As a game writerTroels Ken Pedersen does both off-beat action and drama games about grownup subjects. He believes fiercely in roleplayers as co-creators, and is headmaster of the Danish School of Game Mastering, found at conventions and online. An all around anti-authoritarian dirty f*cking hippie, both as regards roleplaying and other things.

Anne Vinkel Anne has GM’ed about 17 conventions scenarios in her life – some of them more than once, two of them written by herself. She still gets nervous before GMing, but in a sort of good way. The things about freeforming she does worst are cutting and exercising authority. The things she does best include being a fan of her players and creating a good atmosphere for play.

How to Cast a Freeform Game

This new series delves into the complexity of game mastering freeform games.

What is a freeform game? No one knows for sure. Freeform games incorporate elements from larp and traditional tabletop roleplaying. They feature a small group of players — usually less than ten — and may involve acting out scenes away from the tabletop as well as describing player action as in traditional games. The story doesn’t unfold in a single continuous scene, rather, the GM (and sometimes the players) may cut scenes like a director, moving the players forward or backward in time to advance or deepen the story. The Nordic Larp Wiki has also taken a stab at a definition.

For now, let’s pretend that we know what freeform is and get to the question I asked my (mostly Nordican) panel: What’s the best way to assign roles in a freeform game?

Of course, there’s no one right way to cast, but some through-threads popped up among the responses. Introduce yourself and the game and get to know the players; watch their first social interactions and the warmups carefully to distinguish introverts from extroverts, and consider whether you want to cast with or against player type.

First, we’ll tackle the issue of whether it is better to let the players cast themselves, or for the GM to do the casting. Here are some folks in favor of letting players cast themselves:

Matthijs Holter:

I’m not sure I’ve ever had to pick roles for people. In nearly all games I run, people create their own characters or collaborate on creation. I don’t see the point in picking roles for others unless you have a very specific point to make, or know them better than they know themselves. Otherwise it seems like an unnecessary thing to do.

Emily Care Boss:

Generally I prefer to let players self-cast. That’s likely due to my tabletop background. If at all possible, I prefer players to be part of character creation. This is more tricky to effect in freeform, though it’s been beautifully in A Flower for Mara and The Man with the Long Black Coat. Many freeform games give the players a simple pre-drafted character which is then fleshed out in play. A great joy of this style of play is, in fact, seeing the incredible variety with which people interpret what is essentially, a single role. As a game designer or GM those surprises are sweet.

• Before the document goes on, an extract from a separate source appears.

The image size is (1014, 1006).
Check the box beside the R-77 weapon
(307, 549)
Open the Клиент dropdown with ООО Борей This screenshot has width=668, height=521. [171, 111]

That said, there are roles I look to cast with specific players in mind. I tend to look at the rigor of the requirements of the piece and look to match it with a strong player. Having someone who is experienced in this style of play in a key role can make all the difference. In a game style that is predicated on player interaction, the role a character plays depends on the player’s ability to carry through on it. For example, having a less assertive player in a role intended to put pressure on others could mean that the experience would be limp and easy, where the intent of the story was to put people through hell. Or having an uncertain player play the character who must stick to her guns on an issue in order for the game to move forward. Though again, these are interpretations of the role as seen by the GM.

Mara, the central character in A Flower for Mara, is woman who has died before the game and play surrounds her family’s attempts to move on. Mara is a ghost who interacts with each of them, living on in their memories. When cast as this character, I saw the intent of the role to hold on to each character as best she could, to torture both by criticism and care, but to try the family. I was so mean. A stylistic choice. In another game, Mara was so gentle, and so loving, the family had a terrible time letting her go. The same task is accomplished through different means. More of that endless variety of how the tales turn.

If you’d like to take an approach inspired by an experimental larp community in the US (New England Interactive Literature) you can allow people to sign up in advance, respond to a survey and then cast them based on their preferences and responses!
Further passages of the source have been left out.